* _Tasks to carry out_
- a) Copy word for word the part of the chess book review that opens with the words containing "Davorin Kuljasevic is" and closes with "of many tournaments.".
- b) Write the next part of the chess book review, starting after its final sentence.
>> Begin Source excerpt
Davorin Kuljasevic is an International Grandmaster born in Croatia. He graduated from Texas Tech University and played in USCL 2007 and 2008 for Dallas Destiny, the team that became US champion in both these years. He is an experienced coach and a winner of many tournaments.
An extremely impressive book on an increasingly important aspect of
chess: 'how to learn' as opposed to 'what to learn'. Davorin
Kuljasevic has clearly put an enormous amount of thought and hard
work into writing it. If you're within the target market - you want
to improve your chess and have a lot of time available for that
purpose - I'd give this book a very strong recommendation. Even if
you only have a few hours (or even less) a week, rather than a few
hours a day to set aside for chess study, you're sure to find much
invaluable advice about how to make the most of your time. There's
a lot of great - and highly instructive - chess in the book as
well, so you might enjoy it for that alone. Kuljasevic's previous
book was shortlisted for FIDE's 2020 Book of the Year, and I
wouldn't be surprised if this book was similarly honored. He's
clearly an exceptional writer as well as an exceptional
coach.--Richard James "British Chess News"
>> End Source excerpt
>> Begin Collected data
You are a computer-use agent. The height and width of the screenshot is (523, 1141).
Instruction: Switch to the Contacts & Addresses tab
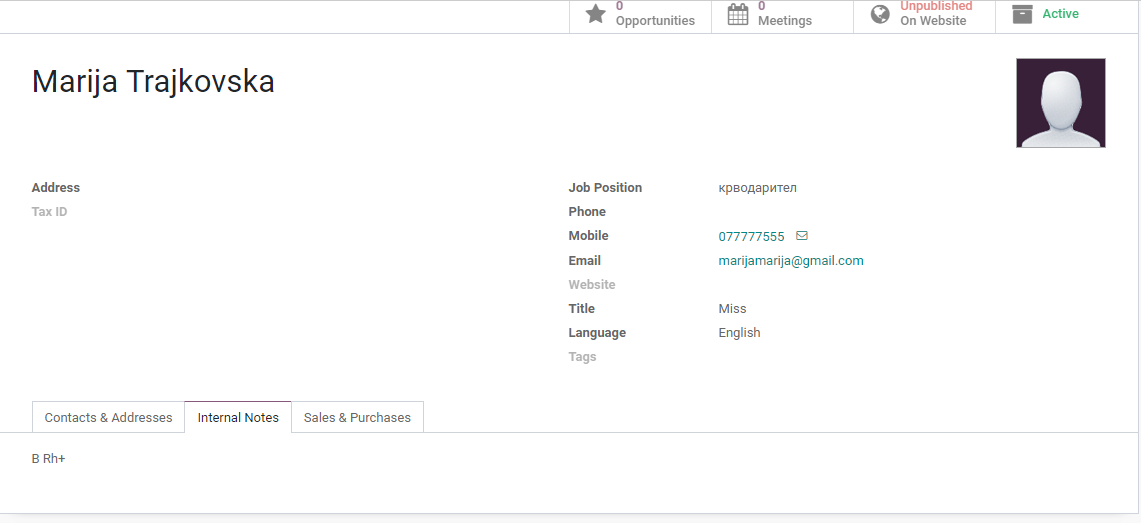[108, 418]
>> End Collected data
* _Responses to the tasks_
- a)
Davorin Kuljasevic is an International Grandmaster born in Croatia. He graduated from Texas Tech University and played in USCL 2007 and 2008 for Dallas Destiny, the team that became US champion in both these years. He is an experienced coach and a winner of many tournaments.

- b)
As an experienced coach he explains how a motivated player should approach improvement and what they should study. Before starting to study priorities need to be established, and Kulijasevic shows the importance of methods and discipline. Whoever finds endgames boring should read the chapter 'Make your endgame study more enjoyable'. A unique book on self-study.--Barend Wilders, Nederlands Dagblad
Many players know the age-old problem of how to study chess. Davorin Kulijasevic shows a good middle way between learning everything in all books by heart and only playing. Be inspired!--Karsten Muller, Grandmaster "co-author of Winning with the Slow (but Venemous!) Italian"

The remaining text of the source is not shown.